From office e-mails to social media, a new study by AVG Technologies reports one in 10 adults admit being bullied by someone they work with.
Cyber bullying can turn violent quickly.
"The person posted on their Facebook page that they were going to cut the other person's throat at work the next day," said Deanna Arnold, president of Employer's Advantage, LLC.
Arnold is a human resources expert who says in that situation, a co-worker saw the post and reported it to management. Arnold says keeping quiet about online threats is not an option.
"They need to report it because the employer has an obligation to create a workplace that's safe and harassment free for all employees," said Arnold.
So, whether posts are made at work or at home - if someone reports the online bullying- experts say it's the employer's obligation to investigate.
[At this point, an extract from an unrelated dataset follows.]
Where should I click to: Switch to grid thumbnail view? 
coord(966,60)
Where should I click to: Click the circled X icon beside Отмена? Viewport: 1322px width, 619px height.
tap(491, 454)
It's treated the same as a harassment claim.
That's because experts say the online attacks can affect what happens in the office. From low morale, to low productivity and even more absences.
"Derogatory language, demeaning language about people they think no one knows they're talking about," said Michael Bridges, a Cornelius resident.
"Rather than face-to-face or behind your back at work, now everyone's on the computer all the time, on their i-phone all the time. It's just easier," said Barbara King, a Huntersville resident.
As more cyber attacks are reported by colleagues, companies are cracking down.
"They don't want it to escalate to something that could be more violent," said Arnold.
Which is why many companies are protecting employees by adding cyber bullying to their harassment policies. In many cases they are zero tolerance.
A recent survey by a-v-g technologies found 11 percent of people reported a co-worker uploaded embarrassing photos or videos to of them to social-media sites.